Dwikorita Dorong BMKG Digabung dengan PVMBG, Bukan Badan Geologi: Ini Alasannya
Mantan Kepala BMKG menilai integrasi hanya perlu mencakup unit kebencanaan, bukan seluruh Badan Geologi, untuk mencegah duplikasi tugas dan mempercepat peringatan dini bencana. (Foto: Dwikorita/Wikipedia).
GEBRAK.ID,YOGYAKARTA — Mantan Kepala Badan Meteorologi, Klimatologi, dan Geofisika (BMKG) Prof. Dwikorita Karnawati merespons wacana penggabungan BMKG dengan Badan Geologi yang dilontarkan Presiden Prabowo Subianto. Ia menyatakan lebih sepakat apabila BMKG disatukan dengan Pusat Vulkanologi dan Mitigasi Bencana Geologi (PVMBG), bukan seluruh Badan Geologi.

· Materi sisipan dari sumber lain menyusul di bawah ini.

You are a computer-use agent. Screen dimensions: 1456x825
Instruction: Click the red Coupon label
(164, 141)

“BMKG itu sudah mengajukan usulan agar bukan Badan Geologi, tapi Pusat Vulkanologi dan Mitigasi Bencana Geologi itu bisa disatukan ke dalam BMKG,” ujar Dwikorita dalam diskusi di UGM, Rabu (9/9/2026).

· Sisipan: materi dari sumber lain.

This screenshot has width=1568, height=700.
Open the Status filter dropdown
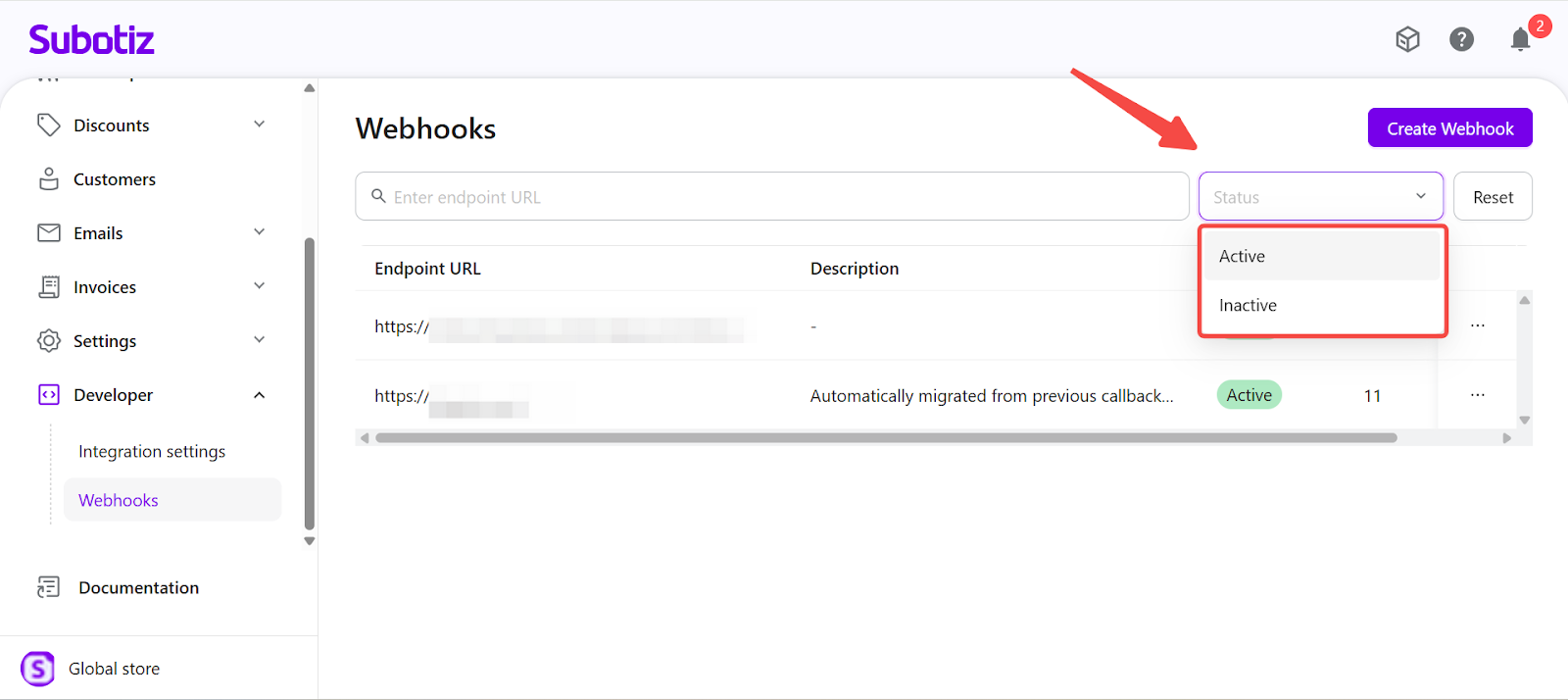point(1320,197)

Usulan ini, menurut Dwikorita, telah disampaikan sejak tsunami Selat Sunda 2018 dan kembali diulang pada 2023. Ia menjelaskan, pemisahan fasilitas pemantauan gunung api yang berada di PVMBG dengan sistem peringatan dini di BMKG membuat proses analisis tidak optimal.
“Kami tidak bisa mengeluarkan peringatan dini karena semua fasilitas monitoring ada di Pusat Vulkanologi. Tapi peringatan dininya di kami. Kami tidak bisa melakukan analisis,” jelas dia.

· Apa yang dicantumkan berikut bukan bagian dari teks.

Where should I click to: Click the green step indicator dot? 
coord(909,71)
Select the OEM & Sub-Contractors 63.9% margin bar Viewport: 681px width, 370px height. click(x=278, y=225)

Dwikorita mencontohkan model di Jepang di mana Japan Meteorological Agency (JMA) menangani gempa, tsunami, gunung api, hingga cuaca dalam satu lembaga sehingga respons bencana lebih cepat. Ia menegaskan integrasi tidak perlu mencakup seluruh Badan Geologi karena lembaga itu juga menangani air tanah, mineralogi, dan energi.
“Kalau itu semua dimasukkan BMKG, malah BMKG lupa tugas utamanya. Ambil saja yang tentang bencana,” tegasnya.
Sinyal Dukungan dan Catatan DPR
Sebelumnya, Presiden Prabowo mempertimbangkan penggabungan BMKG dan Badan Geologi dalam rapat penanganan bencana, Senin (7/9/2026). Sekretaris Utama BMKG Guswanto menyatakan siap mengikuti arahan presiden untuk meningkatkan efektivitas pelayanan publik.
Baca juga: Prabowo Wacanakan BMKG dan Badan Geologi Digabung, Ini Alasannya
Wacana ini mendapat tanggapan beragam di DPR RI. Ketua Komisi V DPR Lasarus mendukung penggabungan dengan alasan efektivitas dan efisiensi koordinasi. Ketua Komisi XII Melchias Markus Mekeng juga memberikan sinyal hijau.
Namun, Ketua DPR Puan Maharani meminta pengkajian mendalam. Anggota Komisi V DPR Sofwan Dedy Ardyanto mengingatkan agar pemerintah tidak tergesa-gesa karena tugas kedua lembaga berbeda, serta menyarankan peleburan difokuskan pada PVMBG.